Kalaupun ada yang baik atau kritik membangun, tentu kita akan ambil. Kita
jadikan bahan intropeksi diri,” Sing memainkan jemarinya di laptopnya. Seperti
biasa, ia melanjutnya tulisan novelnya yang belum selesai.
Kualihkan
pandanganku dari buku kalkulus yang sedang aku baca. Melihatnya begitu tenang
dalam menyikapi sikap mereka yang kurang suka dengan kami. aku harus belajar seperti dia.
“Jangan
terlalu lama memandangku, nanti kamu makin jatuh cinta,” Sing tersenyum maut.
“Apaan
sih? G-r,” aku menggelengkan kepala.
Kutarik
nafas pelan untuk menetarlisir pikiranku yang selalu buyar saat dia tersenyum.
“Sing,
aku mau nanya. Boleh?” pengalihan.
“Ya
ampun. Masa tidak boleh sayang,” suaranya sedikit nyaring, membuat pengunjung
di perpustakaan kampus di lantai dua melihat kami. Aku menggigit bibir.
Dia
selalu bisa membuat aku malu.
Beberapa
menit selanjutnya, kuajukan pertanyaan yang sebelumnya terhalang karena orang
lain yang masih menatap kami.
“Kamu
kuliah di sini itu pasti ada alasannya kan Sing?”
Ia
menghentikan pekerjaannya. Pandangan menatap dua kelopak mataku. Aku menunduk
secepatnya. Terdengar ia mengendus nafas berat.
“Apa
kamu tidak ingat pertemuan pertama kita?” jawabnya dengan wajah yang serius.
Aku
bingung. Apa maksudnya? Pertama pertama kami adalah di dalam auditorium kampus.
“Apa
kamu tidak ingat pertemuan pertama kita?” Sing mengulang pertanyaannya.
Aku
semakin bingung. Kembali ia mendengus nafas berat.
“Aku
kuliah di sini itu karena kamu,” pernyataan Sing.
“Maksud
kamu?”
Ia
mulai bercerita……..
SPECIAL
Sing
masih memakai pakaian putih abu-abu, ia ingin mengembalikan formulir yang sudah
di isi ibunya. Padahal sama sekali tidak ada niat untuk kuliah Jurusan Teknik
di Universitas Bina Bangsa. Ia sudah bebas tes masuk di Universitas Hasanuddin.

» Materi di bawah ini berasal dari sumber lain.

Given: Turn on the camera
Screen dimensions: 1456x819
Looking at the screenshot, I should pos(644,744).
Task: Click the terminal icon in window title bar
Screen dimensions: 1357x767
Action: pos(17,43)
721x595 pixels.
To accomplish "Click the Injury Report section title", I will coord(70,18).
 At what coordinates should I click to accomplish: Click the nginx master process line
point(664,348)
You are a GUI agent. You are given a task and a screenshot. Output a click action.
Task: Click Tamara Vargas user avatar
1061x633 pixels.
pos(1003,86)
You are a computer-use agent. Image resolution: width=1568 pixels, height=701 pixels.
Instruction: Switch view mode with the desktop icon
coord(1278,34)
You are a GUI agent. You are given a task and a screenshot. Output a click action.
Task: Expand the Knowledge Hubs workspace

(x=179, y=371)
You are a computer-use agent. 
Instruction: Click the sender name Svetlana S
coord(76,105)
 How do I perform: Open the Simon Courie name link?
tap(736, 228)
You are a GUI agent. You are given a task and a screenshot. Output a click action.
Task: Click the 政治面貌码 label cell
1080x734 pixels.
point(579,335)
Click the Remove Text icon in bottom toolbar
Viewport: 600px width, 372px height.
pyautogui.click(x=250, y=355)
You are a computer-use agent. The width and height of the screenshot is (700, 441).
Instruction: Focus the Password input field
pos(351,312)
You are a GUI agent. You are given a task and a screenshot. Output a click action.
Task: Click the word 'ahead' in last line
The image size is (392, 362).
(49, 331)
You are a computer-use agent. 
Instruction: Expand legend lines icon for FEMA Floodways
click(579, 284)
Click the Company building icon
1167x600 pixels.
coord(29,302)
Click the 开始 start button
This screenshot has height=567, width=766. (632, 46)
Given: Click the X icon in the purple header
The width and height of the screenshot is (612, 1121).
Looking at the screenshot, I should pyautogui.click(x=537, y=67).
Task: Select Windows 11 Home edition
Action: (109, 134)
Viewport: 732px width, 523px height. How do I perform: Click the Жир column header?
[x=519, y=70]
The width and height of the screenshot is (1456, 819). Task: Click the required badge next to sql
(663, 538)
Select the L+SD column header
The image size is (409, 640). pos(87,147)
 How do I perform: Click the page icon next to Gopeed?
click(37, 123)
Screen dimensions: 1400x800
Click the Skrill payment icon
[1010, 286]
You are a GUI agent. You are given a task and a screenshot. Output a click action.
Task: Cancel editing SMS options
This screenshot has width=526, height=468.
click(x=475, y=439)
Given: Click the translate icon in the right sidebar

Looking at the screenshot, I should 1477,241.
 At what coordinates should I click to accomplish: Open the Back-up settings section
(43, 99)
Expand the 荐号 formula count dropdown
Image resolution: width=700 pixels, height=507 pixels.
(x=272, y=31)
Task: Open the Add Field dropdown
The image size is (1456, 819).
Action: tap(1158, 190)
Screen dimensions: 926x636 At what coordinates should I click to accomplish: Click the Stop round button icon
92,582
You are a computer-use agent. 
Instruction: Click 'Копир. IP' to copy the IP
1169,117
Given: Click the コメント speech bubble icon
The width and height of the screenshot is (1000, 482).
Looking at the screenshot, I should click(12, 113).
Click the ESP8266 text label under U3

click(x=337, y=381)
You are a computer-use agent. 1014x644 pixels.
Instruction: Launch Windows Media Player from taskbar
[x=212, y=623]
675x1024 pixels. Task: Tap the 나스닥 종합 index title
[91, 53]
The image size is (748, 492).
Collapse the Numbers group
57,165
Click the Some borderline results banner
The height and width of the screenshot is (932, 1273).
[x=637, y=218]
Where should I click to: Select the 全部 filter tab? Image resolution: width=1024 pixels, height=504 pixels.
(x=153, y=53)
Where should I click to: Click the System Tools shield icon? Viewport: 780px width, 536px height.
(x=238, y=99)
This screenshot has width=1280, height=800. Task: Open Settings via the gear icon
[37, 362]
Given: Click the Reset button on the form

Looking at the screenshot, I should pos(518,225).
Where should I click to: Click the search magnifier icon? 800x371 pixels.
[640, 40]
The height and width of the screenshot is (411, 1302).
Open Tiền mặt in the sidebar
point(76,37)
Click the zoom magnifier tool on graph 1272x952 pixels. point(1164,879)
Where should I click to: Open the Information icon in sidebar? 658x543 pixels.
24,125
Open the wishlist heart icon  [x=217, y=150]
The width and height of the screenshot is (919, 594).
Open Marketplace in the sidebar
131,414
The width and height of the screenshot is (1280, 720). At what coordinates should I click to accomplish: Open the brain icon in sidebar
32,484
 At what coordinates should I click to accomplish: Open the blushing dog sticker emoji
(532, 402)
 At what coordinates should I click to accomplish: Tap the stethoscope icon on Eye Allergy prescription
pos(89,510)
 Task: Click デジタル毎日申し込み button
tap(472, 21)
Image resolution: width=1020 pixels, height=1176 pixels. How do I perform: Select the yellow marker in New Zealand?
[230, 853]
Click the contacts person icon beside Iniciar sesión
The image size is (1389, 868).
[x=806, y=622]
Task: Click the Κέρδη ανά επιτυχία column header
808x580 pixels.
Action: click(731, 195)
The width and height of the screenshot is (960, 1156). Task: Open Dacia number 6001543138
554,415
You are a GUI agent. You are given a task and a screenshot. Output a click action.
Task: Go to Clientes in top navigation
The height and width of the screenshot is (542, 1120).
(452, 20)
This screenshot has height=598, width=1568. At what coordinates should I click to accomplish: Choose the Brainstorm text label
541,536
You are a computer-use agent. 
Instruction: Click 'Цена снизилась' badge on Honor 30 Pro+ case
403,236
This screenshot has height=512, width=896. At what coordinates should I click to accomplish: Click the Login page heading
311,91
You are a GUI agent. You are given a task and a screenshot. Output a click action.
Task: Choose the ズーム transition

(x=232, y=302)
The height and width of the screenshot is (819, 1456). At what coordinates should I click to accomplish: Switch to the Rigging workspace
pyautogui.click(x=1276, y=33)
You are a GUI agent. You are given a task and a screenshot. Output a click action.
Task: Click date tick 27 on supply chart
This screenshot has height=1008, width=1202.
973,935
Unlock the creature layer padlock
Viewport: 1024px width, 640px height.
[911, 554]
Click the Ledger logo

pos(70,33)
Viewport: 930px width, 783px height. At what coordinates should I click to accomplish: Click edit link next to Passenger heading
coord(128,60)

Ia hanya ingin menyenangkan ibunya, sehingga ia berani mengantarkan formulir.
Hanya saja, tetap akan berusaha berbicara kepada ibunya bahwa sebuah hal
sia-sia jika melakukan sesuatu yang tidak disukai.
Dan,
pikirannya berubah ketika ada seorang gadis cantik yang menghampirinya saat di
kantin kampus. Gadis itu memberikannya minuman dingin, karena tidak tega
melihat wajahnya yang nampak sangat khusus. Minuman itu tidak lebih penting
daripada petuah yang diberikan setelahnya.
“Sebenarnya
aku juga tidak ingin kuliah di sini. Tetapi karena orang tua yang meminta mau
tidak mau aku harus menurutinya. Karena aku berpikir saat itu, aku bisa pindah
jurusan juga nantinya, atau bahkan pindah kampus. Tetapi setelah waktu berlalu,
aku sadar pilihan orang tuaku sangat tepat. Aku menyukai jurusan teknhik. Aku
menyukai lingkungan di sini. Dosen-dosennya ramah dan teman-teman yang
bersahabat. Senior dan juniornya saling menghormati dan menyayangi,” kata gadis
itu yang tidak lain adalah aku.
Ah,
mendengar cerita Sing, aku tersenyum merekah. Pun dia membalas dengan
sunggingan serupa. Gelang mengikat di pergelangan tangan kami. Gelang yang
mengikat hubungan kami, selain hati.